Residents of Surrey Street and Church Street and the immediate area around Croydon’s 750-year-old street market are planning on holding an emergency meeting this weekend to discuss the council’s plans, announced this week, to introduce Sunday trading in September.
“Sunday’s been our one day of peace and quiet, and now the council has announced this without consulting us,” one concerned resident said today. They said that they had only found out about the plan when they read about it on Inside Croydon.
The Sunday trading scheme “will focus on street food, homemade and artisan produce, arts and crafts, vintage and retro goods, and street entertainment”, according to Croydon Council, which has earmarked £500,000 to try to reinvigorate one of the country’s oldest street markets.
But the council has already managed to alienate many of the market’s existing traders, as it is banning the “pound-a-bowl” fruit and veg stall-holders from taking a pitch on Sundays. Now it is emerging that people living nearby are also unhappy with the plans.
Shop-keepers and managers of stores on Surrey Street and Church Street are worried, too. One local, who approached Mark Watson, the Labour cabinet member responsible for the proposals, advised him that some larger stores, such as Iceland, need access on Sundays to unload deliveries and re-stock. “Watson said to me, ‘We don’t want shops like that on the street’.”
Some suspect that the recently staged “Big Lunch” event on Surrey Street was run as a trial for the Sunday trading plan. They also believe that Watson has plans to stage a Pride Festival in Surrey Street.
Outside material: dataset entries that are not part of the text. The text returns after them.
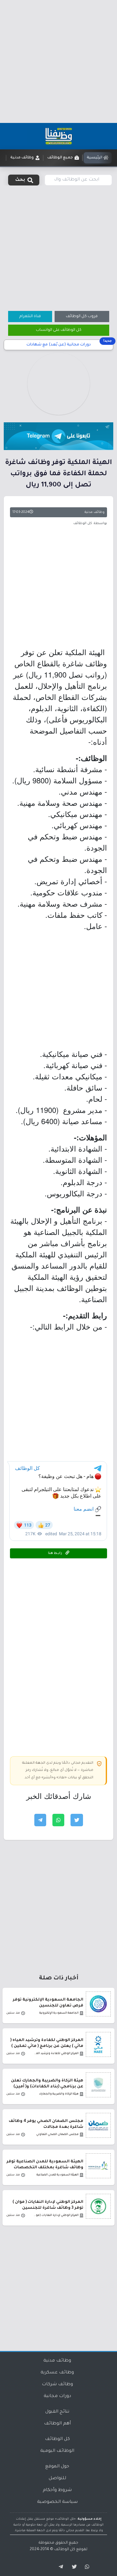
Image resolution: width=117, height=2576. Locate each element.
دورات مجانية (57, 2396)
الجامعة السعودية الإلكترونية (59, 2013)
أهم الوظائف (57, 2423)
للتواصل (57, 2478)
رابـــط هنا (55, 1553)
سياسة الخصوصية (57, 2502)
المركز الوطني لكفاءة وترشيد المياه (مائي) (56, 2053)
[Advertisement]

“Fiona Woodcock, the market manager, has been talking about the Sunday ‘vision’ thing for some time,” a resident told Inside Croydon. “We’re not ‘anti-events’ or Sunday trading, but the council needs to work with residents to ensure access to properties, and to arrange better-than-adequate street cleaning, which is a growing problem with vermin. We’ve told Mark Watson our concerns, but he couldn’t care less.
“The Surrey Street Big Lunch was a test run. It was supposed to be a community event, but it was taken over by the council to suit their own ends – food was being sold, and they seemed to be mates of the bands. It was totally not the point of the Big Lunch concept.
“I could hear the amplified music in my bedroom. They want to block the street off, too. I don’t think this is a bad idea but there will be implications for residents.”